Entra un tipo en un estanco y pide un paquete de Kaiser Light. La estanquera le da uno que pone “fumar provoca impotencia”. El cliente mira el paquete, se lo devuelve a la estanquera y le dice: “No, no, mejor deme el que mata”. Si el lector no ha entendido este viejo chiste, es que ni fuma ni conoce a nadie que lo haga. Porque esos son los mensajes que los fumadores recibimos a diario de las autoridades sanitarias, uno distinto en cada paquete de un cartón. Fumar obstruye las arterias, daña los pulmones, provoca embolias e invalidez, arruina las muelas, causa cáncer y hasta se te caen los dedos de los pies, según las afectuosas etiquetas que nos vienen en los paquetes, acompañadas por unas fotos gore que, en otro contexto, abrirían los cielos en un diluvio de demandas por la dignidad y el buen gusto. Como fumador, apoyo con toda mi alma, o lo que tenga en su lugar, todas esas campañas contra un hábito estúpido que no solo acortará mi vida, sino que ya me la está empezando a amargar. Con el tabaco a muerte. Somos beligerantes.
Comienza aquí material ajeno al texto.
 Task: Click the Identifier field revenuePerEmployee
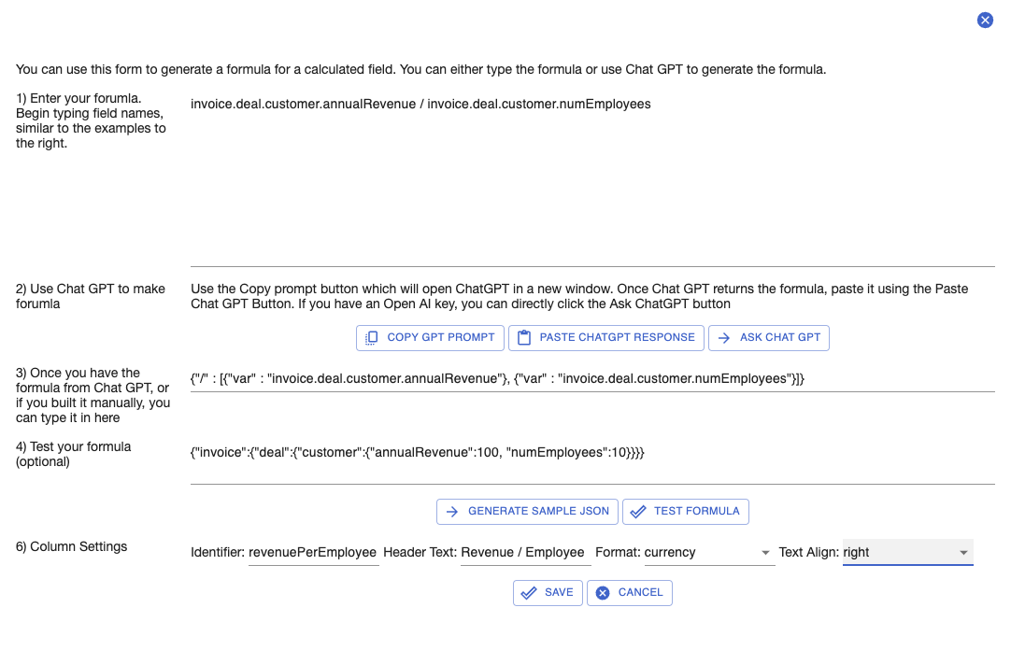tap(313, 553)
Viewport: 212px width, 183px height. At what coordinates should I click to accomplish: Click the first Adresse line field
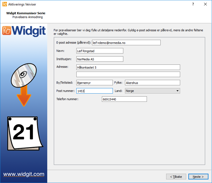pyautogui.click(x=128, y=67)
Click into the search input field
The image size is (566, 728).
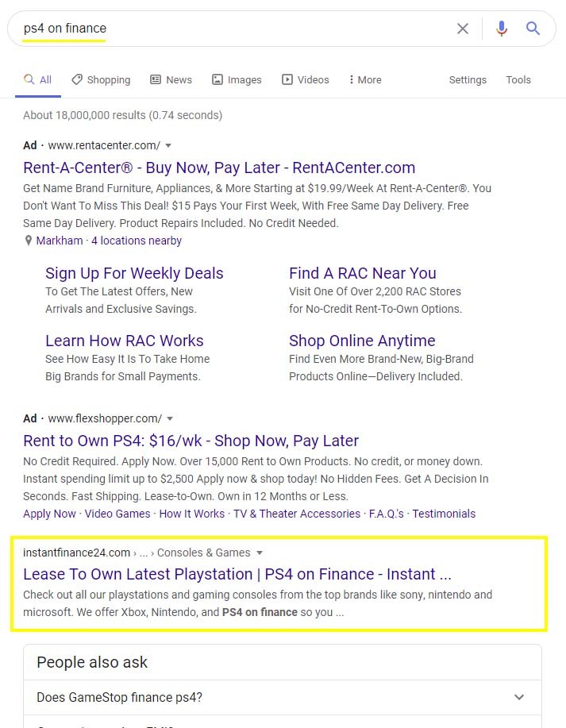click(x=238, y=29)
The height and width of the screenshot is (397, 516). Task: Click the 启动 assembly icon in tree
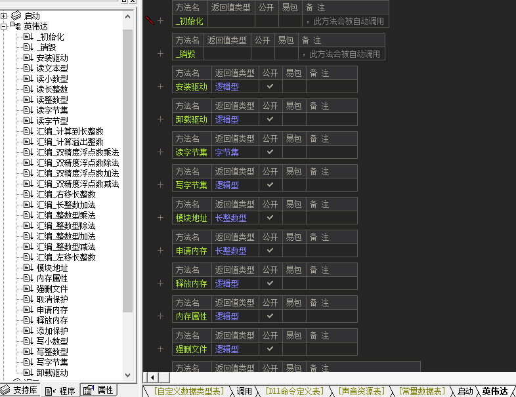pyautogui.click(x=16, y=16)
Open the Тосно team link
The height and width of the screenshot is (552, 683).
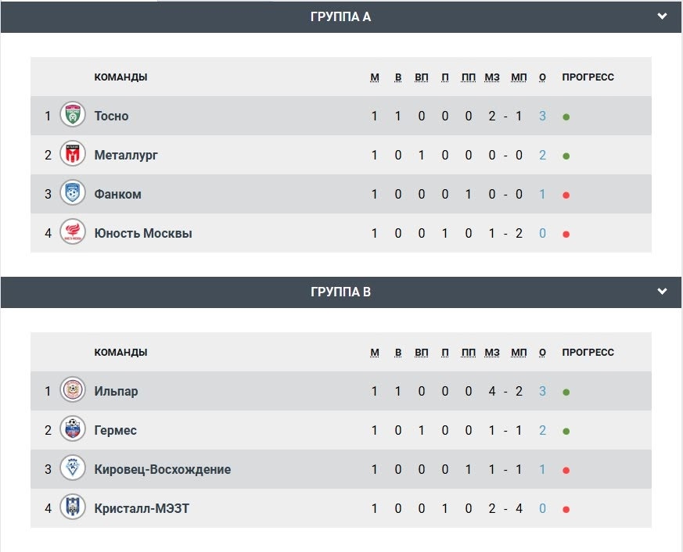pyautogui.click(x=111, y=116)
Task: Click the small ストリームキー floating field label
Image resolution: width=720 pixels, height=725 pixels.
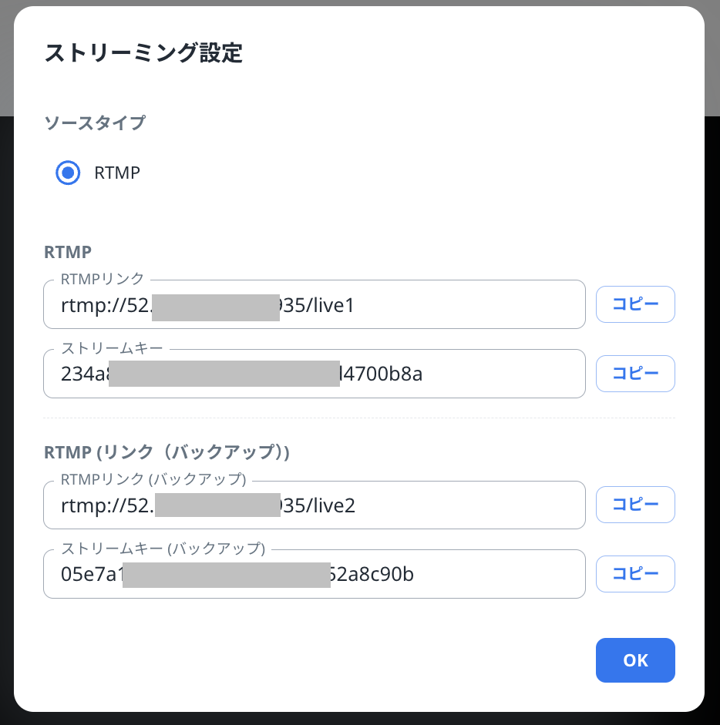Action: (112, 348)
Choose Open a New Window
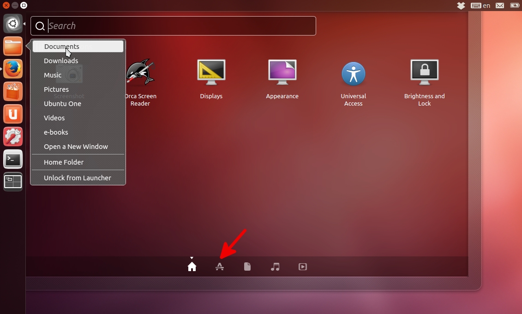This screenshot has width=522, height=314. pyautogui.click(x=76, y=147)
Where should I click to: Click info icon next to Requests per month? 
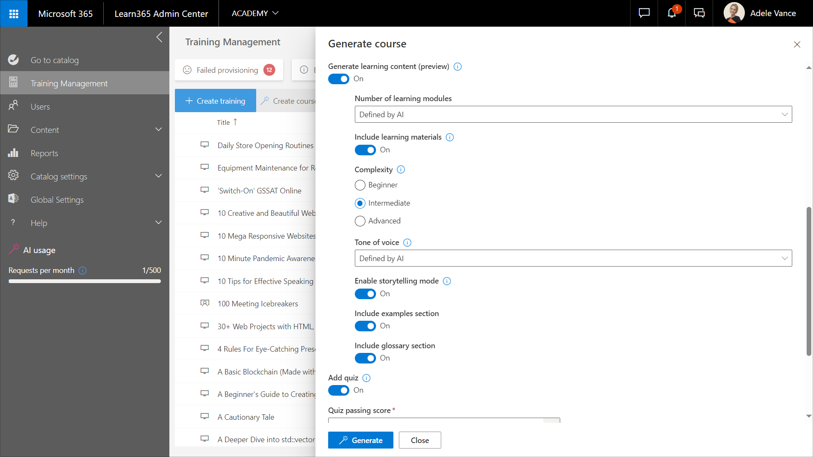(83, 270)
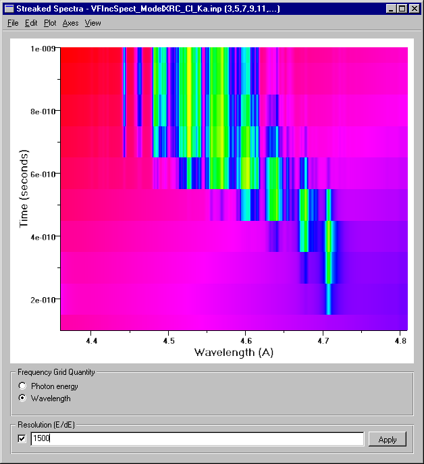Image resolution: width=424 pixels, height=464 pixels.
Task: Expand the Axes menu
Action: pyautogui.click(x=70, y=23)
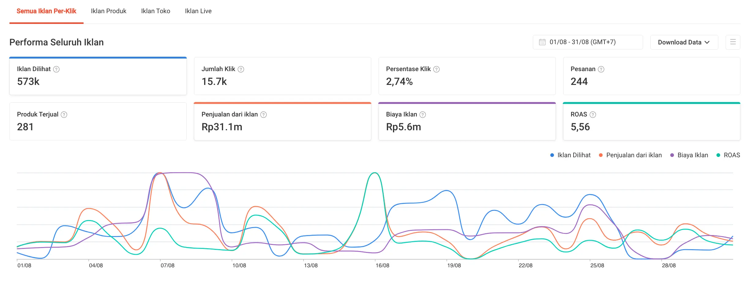Select the Semua Iklan Per-Klik tab

coord(46,11)
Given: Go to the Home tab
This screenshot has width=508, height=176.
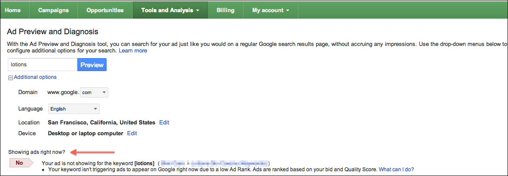Looking at the screenshot, I should [13, 10].
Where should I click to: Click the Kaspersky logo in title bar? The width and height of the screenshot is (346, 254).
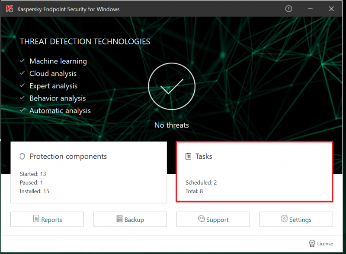[x=9, y=9]
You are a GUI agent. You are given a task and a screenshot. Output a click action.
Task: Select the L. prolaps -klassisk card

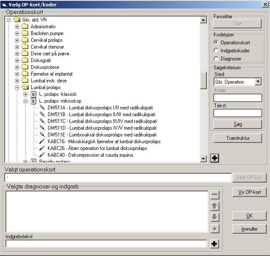pos(58,94)
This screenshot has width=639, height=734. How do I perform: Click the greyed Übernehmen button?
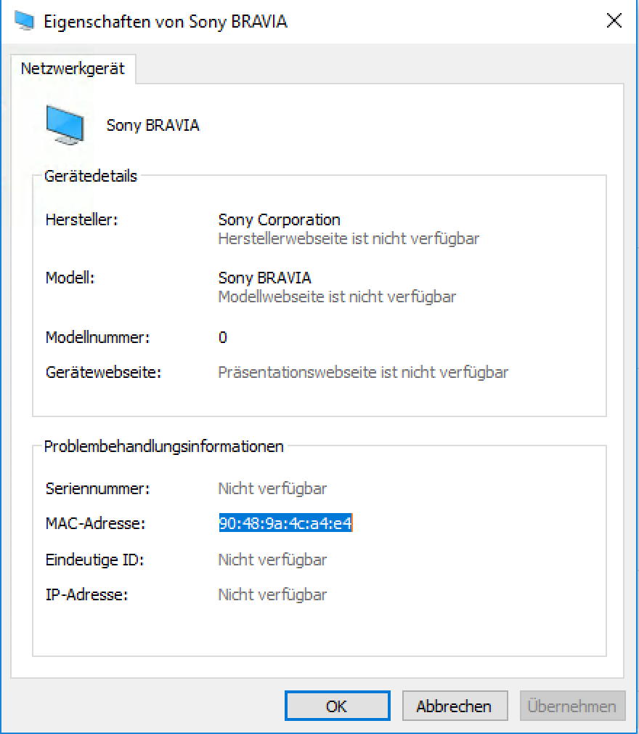[x=572, y=706]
Como ciudadano, sin embargo, empiezo a echar de menos una campaña equivalente sobre la porquería que sale de los tubos de escape directa hacia mi nariz y, de ahí, a los mismos órganos vitales que ya me ha estropeado el tabaco. Porque acabamos de saber que la contaminación del aire mata a más gente que el tabaco (nueve millones de muertes anuales por la contaminación, frente a siete millones por el tabaco, detalles técnicos en la revista profesional PNAS). Las principales responsables de esa mortalidad son las partículas finas (menores de 2,5 micras, o milésimas de milímetro, que se conocen como PM2.5). La fuente principal de estas partículas no es el tabaco, ni siquiera para un fumador (no hablemos ya de los fumadores pasivos), sino el coche que circula por mi calle, y que tal vez sea el tuyo, abstemio e irritado lector.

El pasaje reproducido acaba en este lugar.